In which I divulge some great campfire recipes

I went camping this weekend with my family. There a few things I love more than being outside - hiking, camping, canoeing, swimming, whatever you've got as long as I'm out of doors. We went to Yankee Springs State Park, which was lovely. There were lots of hiking trails and a lake to go fishing. Also, there were lots of acorns.

I love acorns. I can't really tell you why. Maybe its their shiny roundness. Maybe it's their sweet little caps, or their thousands of variations, or all the different colors of rich brown. I found my pockets stuffed with them by the end of Sunday. I'm particularly enamoured of the stripy ones. I've never seen stripy acorns before.

I call this one "Acorns on White and Yellow Table Cloth."

One of the things we like to cook while we're camping is foil packs, also known as Hobo Stew. You need some kind of meat, onions, canned potatos, other vegetables as you like and then some kind of liquid. We were doing a tribute to Oktoberfest, so ours had sausage, potatos, onions, apples, sauerkraut, and for liquid potato juice from the can, sauerkraut juice, or beer. Other variations include hamburgers, potatos, onions, canned mushrooms, and canned gravy. It's important that the potatos be canned, because raw ones would take both too much time to cook and too much liquid.

Then you wrap the whole thing up in foil and toss it on the coals that you have carefully constructed in your fire pit. Half and hour, forty five minutes later, you've got some seriously good food.
We fished a bit off the fishing dock. I mostly just fed worms to the fishes, but my brother caught some itty bitty little fish after he figured out that the hooks were too big.

Even mom tossed a hook into the water.

The other thing we really like to cook outside is Doughboys. Doughboys are basically biscuit cooked on a stick. First you've got to find a stick in the woods that's long and straight and is about as big around as a broom handle. Then you mix up some Bisquick into a playdough like consistency with milk and form them into palm sized balls. You will, of course, have skinned a good six inches of the bark off of one end of your stick, and on this you will apply your biscuit dough, firmly impaling the ball of dough and squeezing it down the sides. Do not form a pancake and wrap the stick. This will cause the Doughboy to crack a lot while cooking and it may not stay on the stick. Cook over coals.

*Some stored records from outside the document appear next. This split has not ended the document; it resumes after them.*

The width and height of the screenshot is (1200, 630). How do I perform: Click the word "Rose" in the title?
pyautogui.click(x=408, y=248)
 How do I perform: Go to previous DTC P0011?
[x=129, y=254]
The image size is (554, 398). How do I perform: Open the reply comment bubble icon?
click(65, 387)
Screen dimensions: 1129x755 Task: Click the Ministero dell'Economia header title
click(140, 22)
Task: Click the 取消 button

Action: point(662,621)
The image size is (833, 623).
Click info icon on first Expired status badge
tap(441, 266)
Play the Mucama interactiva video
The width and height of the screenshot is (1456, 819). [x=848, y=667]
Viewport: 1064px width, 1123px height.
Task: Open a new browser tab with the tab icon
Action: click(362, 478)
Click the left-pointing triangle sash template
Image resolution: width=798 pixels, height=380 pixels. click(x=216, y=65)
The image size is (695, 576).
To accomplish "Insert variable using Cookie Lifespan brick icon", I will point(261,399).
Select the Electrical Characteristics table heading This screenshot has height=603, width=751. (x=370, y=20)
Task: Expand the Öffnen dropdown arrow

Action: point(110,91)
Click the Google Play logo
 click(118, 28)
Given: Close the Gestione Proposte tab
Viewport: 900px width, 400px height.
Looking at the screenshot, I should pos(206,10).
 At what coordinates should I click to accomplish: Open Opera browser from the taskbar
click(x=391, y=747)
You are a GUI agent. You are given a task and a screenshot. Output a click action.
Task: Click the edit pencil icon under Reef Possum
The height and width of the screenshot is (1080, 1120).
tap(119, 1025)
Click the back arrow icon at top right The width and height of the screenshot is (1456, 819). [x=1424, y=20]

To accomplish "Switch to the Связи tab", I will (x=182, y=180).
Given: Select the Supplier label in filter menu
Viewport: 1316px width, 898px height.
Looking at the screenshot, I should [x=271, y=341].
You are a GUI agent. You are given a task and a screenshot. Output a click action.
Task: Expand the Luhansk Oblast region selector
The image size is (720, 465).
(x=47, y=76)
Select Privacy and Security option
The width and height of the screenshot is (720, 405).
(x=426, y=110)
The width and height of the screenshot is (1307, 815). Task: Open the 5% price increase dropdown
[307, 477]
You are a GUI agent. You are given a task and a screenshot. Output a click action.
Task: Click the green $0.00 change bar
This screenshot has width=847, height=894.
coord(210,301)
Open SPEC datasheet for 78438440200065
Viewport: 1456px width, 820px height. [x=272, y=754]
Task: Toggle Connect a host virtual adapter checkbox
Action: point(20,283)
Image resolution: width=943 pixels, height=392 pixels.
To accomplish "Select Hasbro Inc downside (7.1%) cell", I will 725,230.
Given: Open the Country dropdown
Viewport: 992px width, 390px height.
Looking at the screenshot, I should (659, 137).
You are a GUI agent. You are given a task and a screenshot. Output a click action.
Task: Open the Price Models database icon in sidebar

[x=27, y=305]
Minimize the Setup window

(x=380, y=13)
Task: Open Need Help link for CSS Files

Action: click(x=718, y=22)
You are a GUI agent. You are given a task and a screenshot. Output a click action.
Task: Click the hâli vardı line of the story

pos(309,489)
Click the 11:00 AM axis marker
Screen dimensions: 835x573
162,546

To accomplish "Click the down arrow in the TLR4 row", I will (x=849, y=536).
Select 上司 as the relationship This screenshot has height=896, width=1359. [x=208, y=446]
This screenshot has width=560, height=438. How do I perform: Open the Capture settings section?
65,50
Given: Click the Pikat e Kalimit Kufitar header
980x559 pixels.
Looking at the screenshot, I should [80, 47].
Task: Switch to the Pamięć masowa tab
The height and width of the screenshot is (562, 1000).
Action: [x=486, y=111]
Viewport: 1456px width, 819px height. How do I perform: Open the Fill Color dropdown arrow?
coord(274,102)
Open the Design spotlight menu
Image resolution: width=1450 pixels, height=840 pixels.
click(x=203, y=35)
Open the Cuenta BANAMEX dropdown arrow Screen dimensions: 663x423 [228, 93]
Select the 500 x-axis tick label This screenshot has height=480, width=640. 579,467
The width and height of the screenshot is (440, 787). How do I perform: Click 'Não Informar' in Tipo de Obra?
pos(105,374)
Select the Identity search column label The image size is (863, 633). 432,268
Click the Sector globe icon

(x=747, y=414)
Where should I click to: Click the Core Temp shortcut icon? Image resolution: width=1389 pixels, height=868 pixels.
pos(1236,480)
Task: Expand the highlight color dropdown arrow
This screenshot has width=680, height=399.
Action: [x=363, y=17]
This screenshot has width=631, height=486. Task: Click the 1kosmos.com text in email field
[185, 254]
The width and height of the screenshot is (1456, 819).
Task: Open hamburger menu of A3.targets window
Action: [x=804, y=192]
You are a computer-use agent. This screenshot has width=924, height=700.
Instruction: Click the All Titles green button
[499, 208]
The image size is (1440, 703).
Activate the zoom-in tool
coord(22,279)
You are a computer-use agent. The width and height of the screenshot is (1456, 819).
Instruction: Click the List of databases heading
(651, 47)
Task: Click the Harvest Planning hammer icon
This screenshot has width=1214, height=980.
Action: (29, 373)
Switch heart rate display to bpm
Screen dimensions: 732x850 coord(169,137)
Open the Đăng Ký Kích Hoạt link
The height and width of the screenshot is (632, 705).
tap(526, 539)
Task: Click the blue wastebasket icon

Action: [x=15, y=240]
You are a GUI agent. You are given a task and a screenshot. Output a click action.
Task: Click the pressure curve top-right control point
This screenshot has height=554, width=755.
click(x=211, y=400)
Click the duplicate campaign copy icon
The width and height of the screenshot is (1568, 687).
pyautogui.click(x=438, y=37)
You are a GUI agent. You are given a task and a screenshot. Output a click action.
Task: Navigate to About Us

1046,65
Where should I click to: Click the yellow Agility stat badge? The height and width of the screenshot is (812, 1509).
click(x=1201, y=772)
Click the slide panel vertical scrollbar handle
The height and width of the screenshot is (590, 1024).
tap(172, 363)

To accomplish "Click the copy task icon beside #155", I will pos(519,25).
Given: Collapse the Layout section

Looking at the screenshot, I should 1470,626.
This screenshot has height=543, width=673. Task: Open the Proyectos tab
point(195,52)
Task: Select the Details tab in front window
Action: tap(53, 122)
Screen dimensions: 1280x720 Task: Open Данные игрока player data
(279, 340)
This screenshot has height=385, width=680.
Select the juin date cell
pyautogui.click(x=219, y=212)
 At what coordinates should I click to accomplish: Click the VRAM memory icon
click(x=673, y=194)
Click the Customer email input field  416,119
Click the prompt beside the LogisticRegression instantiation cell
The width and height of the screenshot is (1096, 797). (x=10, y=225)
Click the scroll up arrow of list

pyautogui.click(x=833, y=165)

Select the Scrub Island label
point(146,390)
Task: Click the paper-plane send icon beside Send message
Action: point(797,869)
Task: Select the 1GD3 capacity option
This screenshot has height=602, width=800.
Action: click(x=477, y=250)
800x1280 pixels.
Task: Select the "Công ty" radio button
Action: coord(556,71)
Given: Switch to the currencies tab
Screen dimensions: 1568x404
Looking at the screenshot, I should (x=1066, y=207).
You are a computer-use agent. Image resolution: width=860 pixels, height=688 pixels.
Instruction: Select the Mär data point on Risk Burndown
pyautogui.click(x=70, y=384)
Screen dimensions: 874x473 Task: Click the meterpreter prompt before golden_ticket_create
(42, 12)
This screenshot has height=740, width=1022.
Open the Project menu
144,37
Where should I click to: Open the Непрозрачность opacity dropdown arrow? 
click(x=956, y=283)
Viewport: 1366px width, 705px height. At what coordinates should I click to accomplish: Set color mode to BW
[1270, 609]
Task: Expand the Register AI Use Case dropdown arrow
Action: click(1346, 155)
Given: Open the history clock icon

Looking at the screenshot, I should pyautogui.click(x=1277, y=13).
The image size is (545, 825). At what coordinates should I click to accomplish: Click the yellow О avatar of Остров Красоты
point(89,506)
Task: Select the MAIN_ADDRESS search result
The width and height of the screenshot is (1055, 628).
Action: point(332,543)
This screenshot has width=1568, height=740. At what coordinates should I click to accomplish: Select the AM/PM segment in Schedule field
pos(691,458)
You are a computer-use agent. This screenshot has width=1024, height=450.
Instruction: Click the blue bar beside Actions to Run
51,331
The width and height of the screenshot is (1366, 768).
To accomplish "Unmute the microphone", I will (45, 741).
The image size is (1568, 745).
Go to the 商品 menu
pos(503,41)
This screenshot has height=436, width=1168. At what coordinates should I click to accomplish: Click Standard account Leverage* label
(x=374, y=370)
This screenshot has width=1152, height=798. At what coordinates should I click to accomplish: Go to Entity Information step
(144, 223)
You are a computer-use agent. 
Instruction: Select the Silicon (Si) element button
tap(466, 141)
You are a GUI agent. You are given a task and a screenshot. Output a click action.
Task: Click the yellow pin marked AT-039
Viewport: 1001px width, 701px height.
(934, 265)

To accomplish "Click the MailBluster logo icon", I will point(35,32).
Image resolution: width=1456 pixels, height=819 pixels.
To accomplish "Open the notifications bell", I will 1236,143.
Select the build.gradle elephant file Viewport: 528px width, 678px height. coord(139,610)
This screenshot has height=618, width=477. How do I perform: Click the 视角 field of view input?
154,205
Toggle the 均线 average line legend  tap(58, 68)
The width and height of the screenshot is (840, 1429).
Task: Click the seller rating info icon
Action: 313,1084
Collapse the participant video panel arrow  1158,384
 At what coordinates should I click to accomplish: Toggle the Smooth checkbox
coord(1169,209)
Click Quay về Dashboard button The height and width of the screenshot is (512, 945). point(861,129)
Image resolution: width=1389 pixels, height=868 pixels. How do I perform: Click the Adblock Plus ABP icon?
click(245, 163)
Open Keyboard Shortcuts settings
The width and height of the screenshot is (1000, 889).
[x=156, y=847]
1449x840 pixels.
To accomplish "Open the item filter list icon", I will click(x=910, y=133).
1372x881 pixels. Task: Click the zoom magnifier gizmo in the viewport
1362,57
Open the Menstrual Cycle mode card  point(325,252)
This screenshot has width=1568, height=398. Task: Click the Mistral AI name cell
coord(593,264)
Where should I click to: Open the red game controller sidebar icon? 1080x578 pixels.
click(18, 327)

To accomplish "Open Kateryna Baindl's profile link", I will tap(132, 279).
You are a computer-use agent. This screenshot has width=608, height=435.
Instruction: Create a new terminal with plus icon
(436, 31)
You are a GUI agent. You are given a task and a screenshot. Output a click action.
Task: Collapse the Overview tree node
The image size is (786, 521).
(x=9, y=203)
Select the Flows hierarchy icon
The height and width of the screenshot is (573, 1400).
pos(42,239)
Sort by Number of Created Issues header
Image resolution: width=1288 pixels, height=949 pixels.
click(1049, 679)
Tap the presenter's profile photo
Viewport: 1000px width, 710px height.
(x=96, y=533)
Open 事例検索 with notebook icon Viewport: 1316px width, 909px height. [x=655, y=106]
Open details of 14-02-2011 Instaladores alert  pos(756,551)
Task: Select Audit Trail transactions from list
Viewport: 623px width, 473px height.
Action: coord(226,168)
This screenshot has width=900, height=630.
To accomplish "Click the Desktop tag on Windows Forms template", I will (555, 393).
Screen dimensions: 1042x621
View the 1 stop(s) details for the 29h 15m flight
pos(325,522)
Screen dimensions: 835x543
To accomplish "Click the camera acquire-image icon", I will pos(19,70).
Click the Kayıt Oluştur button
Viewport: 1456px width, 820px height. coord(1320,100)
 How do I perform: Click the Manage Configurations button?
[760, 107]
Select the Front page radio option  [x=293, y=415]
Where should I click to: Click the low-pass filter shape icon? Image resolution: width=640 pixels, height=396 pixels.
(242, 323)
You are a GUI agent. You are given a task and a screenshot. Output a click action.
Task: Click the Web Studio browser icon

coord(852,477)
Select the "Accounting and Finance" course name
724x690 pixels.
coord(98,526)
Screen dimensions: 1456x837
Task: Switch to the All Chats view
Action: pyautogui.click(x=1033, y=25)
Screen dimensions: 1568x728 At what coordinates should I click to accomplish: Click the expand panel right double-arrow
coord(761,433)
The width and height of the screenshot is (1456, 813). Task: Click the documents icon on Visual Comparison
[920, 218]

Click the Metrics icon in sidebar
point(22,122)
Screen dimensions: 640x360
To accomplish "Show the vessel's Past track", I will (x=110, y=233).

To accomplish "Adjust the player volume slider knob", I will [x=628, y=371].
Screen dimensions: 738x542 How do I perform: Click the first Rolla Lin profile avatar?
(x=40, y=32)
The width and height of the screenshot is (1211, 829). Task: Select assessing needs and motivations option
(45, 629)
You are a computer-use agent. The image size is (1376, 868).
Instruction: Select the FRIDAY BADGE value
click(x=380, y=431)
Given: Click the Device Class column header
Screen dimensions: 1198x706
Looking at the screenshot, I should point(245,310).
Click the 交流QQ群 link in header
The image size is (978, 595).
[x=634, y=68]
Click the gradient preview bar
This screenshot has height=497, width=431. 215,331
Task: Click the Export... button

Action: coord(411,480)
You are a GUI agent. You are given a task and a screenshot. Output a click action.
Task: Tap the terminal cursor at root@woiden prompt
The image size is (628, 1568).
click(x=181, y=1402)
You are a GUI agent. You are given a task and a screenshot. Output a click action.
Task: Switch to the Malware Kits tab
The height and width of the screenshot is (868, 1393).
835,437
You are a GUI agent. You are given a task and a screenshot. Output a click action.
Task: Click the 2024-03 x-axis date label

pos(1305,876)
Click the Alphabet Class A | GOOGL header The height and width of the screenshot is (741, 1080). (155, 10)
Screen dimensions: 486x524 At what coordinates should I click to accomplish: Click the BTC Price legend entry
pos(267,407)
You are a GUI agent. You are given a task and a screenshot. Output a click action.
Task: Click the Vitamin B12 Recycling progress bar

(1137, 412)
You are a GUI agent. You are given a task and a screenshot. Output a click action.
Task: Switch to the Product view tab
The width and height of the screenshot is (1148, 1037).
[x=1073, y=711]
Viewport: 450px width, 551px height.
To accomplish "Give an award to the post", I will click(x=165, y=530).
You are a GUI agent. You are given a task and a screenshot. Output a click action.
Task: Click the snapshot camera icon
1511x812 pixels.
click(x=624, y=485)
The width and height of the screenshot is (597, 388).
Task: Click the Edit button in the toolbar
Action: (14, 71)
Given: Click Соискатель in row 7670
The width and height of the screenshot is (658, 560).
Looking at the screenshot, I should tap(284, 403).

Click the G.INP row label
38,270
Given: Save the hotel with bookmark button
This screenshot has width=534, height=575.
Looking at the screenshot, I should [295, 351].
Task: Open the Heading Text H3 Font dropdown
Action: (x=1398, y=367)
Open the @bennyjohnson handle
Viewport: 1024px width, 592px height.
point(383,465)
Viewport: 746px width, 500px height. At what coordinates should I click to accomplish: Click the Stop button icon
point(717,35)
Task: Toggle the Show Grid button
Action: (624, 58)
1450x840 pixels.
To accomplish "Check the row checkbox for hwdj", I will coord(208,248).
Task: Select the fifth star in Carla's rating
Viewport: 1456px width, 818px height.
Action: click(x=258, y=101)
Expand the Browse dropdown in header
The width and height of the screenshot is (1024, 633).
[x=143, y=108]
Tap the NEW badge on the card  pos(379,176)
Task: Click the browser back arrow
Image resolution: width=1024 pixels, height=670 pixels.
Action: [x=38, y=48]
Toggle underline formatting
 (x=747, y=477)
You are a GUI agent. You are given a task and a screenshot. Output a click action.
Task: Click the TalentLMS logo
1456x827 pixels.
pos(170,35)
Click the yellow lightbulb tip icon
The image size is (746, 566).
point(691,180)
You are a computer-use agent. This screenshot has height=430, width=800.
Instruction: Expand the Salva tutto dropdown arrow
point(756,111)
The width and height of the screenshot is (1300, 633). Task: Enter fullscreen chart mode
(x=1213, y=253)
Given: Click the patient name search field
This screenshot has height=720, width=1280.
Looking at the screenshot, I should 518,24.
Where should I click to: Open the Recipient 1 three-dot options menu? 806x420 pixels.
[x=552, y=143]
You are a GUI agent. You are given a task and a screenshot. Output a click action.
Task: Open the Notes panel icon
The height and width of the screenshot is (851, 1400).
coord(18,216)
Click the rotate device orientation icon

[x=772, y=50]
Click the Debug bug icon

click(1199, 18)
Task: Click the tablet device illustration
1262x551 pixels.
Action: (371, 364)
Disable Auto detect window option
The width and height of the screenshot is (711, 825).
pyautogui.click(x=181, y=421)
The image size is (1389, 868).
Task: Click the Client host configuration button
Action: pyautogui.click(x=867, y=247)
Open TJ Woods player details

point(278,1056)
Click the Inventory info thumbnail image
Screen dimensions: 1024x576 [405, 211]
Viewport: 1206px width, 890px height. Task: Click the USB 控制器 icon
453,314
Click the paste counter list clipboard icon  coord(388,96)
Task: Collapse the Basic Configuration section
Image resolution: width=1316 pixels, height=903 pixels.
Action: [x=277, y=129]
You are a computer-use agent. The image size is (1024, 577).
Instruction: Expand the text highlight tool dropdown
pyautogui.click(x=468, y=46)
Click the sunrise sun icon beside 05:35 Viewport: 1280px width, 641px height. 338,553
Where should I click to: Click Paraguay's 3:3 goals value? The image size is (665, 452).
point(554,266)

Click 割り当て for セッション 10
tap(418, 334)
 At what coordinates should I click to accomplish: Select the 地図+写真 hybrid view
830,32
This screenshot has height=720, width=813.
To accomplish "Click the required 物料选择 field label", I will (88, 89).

Cook until everything is golden brown. Your Doughboy will probably crack anyway, even if you have followed my directions. This is how you know the inside is cooking. When everything seems done (or the outside is charred to just this side of edible), pull off the stick with a paper towel and stuff with butter and jam. Or peanut butter and raisins. Or blueberries. Or bananas. Or, if you've got some lying around from last night's dinner, maybe some bratwurst or hot dogs. Enjoy.

Oh, and the name Doughboys? They're called that because if you're a less experienced campfire cook, you're likely to char the outside long before the inside is done, giving you a doughy, half-cooked biscuit which is still delightful, but which may sit like a hockey puck in your stomach.